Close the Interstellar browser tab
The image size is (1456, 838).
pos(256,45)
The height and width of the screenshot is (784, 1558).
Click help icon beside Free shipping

* Required work:
Look above for the line containing "The height and". From there to the final line of the entries, repeat every line exactly.

* Response box:
The height and width of the screenshot is (784, 1558).
Click help icon beside Free shipping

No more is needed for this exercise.